Le journal local, Amherst Record, deux semaines après l'enterrement, fait le portrait d'un petit saint à vélo qui, traversant le village, accostait chaque passant pour lui parler avec gravité. Les adultes qui le rencontraient se portaient d'instinct « au plus haut d'eux-mêmes », faisant prendre l'air à leur âme du dimanche, celle qui ne sort presque jamais.

 

Il n'y a pas de saint sans quelque secrète délinquance. L'enfant aimait voler des roses dans le jardin de sa tante. Emily, découvrant un jour la trace de ses pas dans une plate-bande, emprunta à Dieu son humour et à son père ses manières de juriste : elle alla discrètement chercher les bottes de l'enfant, les cira, les posa sur un plateau d'argent, les remplit de fleurs fraîches et fit porter le tout au cambrioleur des roses, dans la maison voisine, avec sa carte de visite.

 

En mourant le petit Gilbert s'est agrippé à l'âme d'Emily comme pour ralentir une chute on s'accroche à une nappe, renversant ce qui se trouve sur la table.

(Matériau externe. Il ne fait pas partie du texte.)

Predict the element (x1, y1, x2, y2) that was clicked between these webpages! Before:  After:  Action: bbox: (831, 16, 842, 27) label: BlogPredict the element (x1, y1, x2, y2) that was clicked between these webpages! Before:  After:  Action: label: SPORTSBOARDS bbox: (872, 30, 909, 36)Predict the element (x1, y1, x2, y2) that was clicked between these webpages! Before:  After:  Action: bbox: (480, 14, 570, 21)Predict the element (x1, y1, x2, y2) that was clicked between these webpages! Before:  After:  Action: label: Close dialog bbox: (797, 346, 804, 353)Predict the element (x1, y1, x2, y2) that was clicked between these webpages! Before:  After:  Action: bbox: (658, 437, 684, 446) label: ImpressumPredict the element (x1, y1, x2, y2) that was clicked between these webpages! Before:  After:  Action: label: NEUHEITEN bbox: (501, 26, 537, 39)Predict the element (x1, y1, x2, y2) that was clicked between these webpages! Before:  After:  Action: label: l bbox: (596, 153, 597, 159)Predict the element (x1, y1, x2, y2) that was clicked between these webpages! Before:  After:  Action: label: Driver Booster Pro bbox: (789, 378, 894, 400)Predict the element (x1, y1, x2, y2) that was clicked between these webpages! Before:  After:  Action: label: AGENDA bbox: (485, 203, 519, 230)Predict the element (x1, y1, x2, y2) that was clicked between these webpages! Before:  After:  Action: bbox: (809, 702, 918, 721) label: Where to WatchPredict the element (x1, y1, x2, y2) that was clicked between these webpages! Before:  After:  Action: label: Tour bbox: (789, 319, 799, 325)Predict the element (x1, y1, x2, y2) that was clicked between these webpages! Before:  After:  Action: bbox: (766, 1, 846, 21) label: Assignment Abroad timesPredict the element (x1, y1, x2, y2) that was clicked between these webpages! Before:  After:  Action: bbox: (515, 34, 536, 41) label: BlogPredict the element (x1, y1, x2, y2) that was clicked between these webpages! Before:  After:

Toutes les joies d'Emily sont tombées.

 

« Chacun de nous prend le paradis dans son corps ou l'en retire, car chacun de nous possède le talent de vivre. » Mais le talent n'est que courage. Tout s'arrache désormais à un silence de plus en plus épais. De sa mère, Emily dit qu'en mourant elle lui a « filé entre les doigts » comme un flocon de neige pour rejoindre « la rafale appelée infini ». Cette rafale entre dans la chambre d'Emily de son vivant : son écriture manuscrite devient de plus en plus aérée, zébrée de vide. Le pied-de-biche de la blancheur écarte les mots puis les lettres entre les mots. La mort du juge Lord quelques mois après celle du petit Gilbert parfait ce vide. En lui arrachant ceux qu'elle aimait, Dieu a mis dans l'âme d'Emily des toxines dont elle ne sait ni ne veut se défaire. Une dépression arrive, une maladie des reins se déclare. La dame blanche fait face à la nuit noire, « assise, dit Susan, dans la lumière de son propre feu ». Elle retire, de son corps, le paradis.